O projeto foi idealizado pelo preparador vocal e coordenador do ambulatório trans da Secretaria Estadual de Saúde Ailton Santos, e pelo músico e estudante de arquitetura Lype Neves, que é um homem trans e também compõe o grupo de alunos. A iniciativa se desenvolve por meio de aulas de canto, ministradas de forma on-line, semanalmente, com encontros quinzenais.

Durante as aulas, os participantes exercitam técnicas, como a montagem do corpo para o canto, com relaxamento e alongamento, os exercícios de respiração abdominal, as vocalizes para aquecimento vocal e exercícios de ressonância, entre outras. O objetivo é que, no futuro, a iniciativa possa ser estendida também para atender mulheres trans e travestis.

“O canto é uma das práticas artísticas mais antigas que conhecemos. O canto atua como terapia, como comunicação, como expressão de sentimentos e como representação social, cultural e política. Para os homens trans envolvidos no projeto, cantar é poder expressar seu talento musical, seu desejo de estar entre outros homens e poder trazer algo de bom através do seu canto”, explicam os coordenadores.

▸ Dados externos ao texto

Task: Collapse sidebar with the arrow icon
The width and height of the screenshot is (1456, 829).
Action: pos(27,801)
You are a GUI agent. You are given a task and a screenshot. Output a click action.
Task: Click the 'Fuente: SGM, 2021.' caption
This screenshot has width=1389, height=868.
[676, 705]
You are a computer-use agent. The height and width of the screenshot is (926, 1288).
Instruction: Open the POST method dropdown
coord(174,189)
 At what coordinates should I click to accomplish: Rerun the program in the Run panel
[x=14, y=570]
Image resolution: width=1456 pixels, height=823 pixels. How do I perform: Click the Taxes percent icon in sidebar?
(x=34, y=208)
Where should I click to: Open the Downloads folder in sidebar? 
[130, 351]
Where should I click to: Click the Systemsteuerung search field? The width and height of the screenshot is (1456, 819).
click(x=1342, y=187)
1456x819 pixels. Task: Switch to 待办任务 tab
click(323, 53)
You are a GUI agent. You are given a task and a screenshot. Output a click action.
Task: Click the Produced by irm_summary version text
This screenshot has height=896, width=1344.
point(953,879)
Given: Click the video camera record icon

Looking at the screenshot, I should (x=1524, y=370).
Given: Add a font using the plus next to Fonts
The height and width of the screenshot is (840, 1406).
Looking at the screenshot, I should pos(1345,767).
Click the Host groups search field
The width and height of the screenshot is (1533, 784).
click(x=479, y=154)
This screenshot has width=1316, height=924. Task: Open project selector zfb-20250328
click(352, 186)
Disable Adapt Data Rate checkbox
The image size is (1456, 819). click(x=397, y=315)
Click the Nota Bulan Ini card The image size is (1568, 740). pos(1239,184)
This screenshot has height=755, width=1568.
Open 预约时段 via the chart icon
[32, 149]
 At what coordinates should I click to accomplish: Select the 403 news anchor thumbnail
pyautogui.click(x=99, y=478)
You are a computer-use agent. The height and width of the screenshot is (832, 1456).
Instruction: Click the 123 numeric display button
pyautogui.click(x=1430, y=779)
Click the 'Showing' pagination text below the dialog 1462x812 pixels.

“A arte de cantar pode possibilitar maior sociabilidade e ampliar a rede de amizades destes homens. Com técnica vocal, eles podem cantar por prazer, diversão ou profissionalmente. Além de tudo, sempre tem uma plateia para ouvir, o que exige trabalhar os medos e ansiedades que eles vivem cotidianamente por estarem em uma sociedade violenta e transfóbica”, finalizam os criadores do projeto.

“Aos que tentam lançar pedras, nós lançamos canções de amor!”

Projeto enCanto Trans

Família

Para o estudante do curso técnico de medicina veterinária Adryan Luís dos Santos, 27, o projeto é uma esperança de poder seguir com o sonho de cantar. A música entrou em sua vida quando era pequeno, ao ver tios e primas que cantavam profissionalmente. Desde cedo também, aos 10 anos, começou a sentir-se deslocado do corpo que lhe foi atribuído ao nascer.

A partir de então, vieram as mudanças na aparência. Aos 19, começou o tratamento hormonal. Três meses depois, passou a perceber as alterações na voz. “Naquele momento, me senti bem esperançoso com a expectativa de que minha voz se tornasse mais grossa, um tom mais íngreme, e que, com a voz, eu conseguiria transparecer o meu gênero sem que restasse dúvidas de que eu era um homem.”

No entanto, na mesma medida em que a transição deu vida ao homem que sempre viveu ali, também o afastou do sonho de viver da música, em razão de todo o preconceito que teve de enfrentar.

Agora, no EnCanto Trans, Adrian recupera aos poucos a autoestima e o controle da própria voz, para, no futuro, seguir carreira no meio artístico. “[o projeto] É essencial para mim. Além de me ajudar na questão da autoestima e preparação vocal, me sinto parte de uma família”, comenta.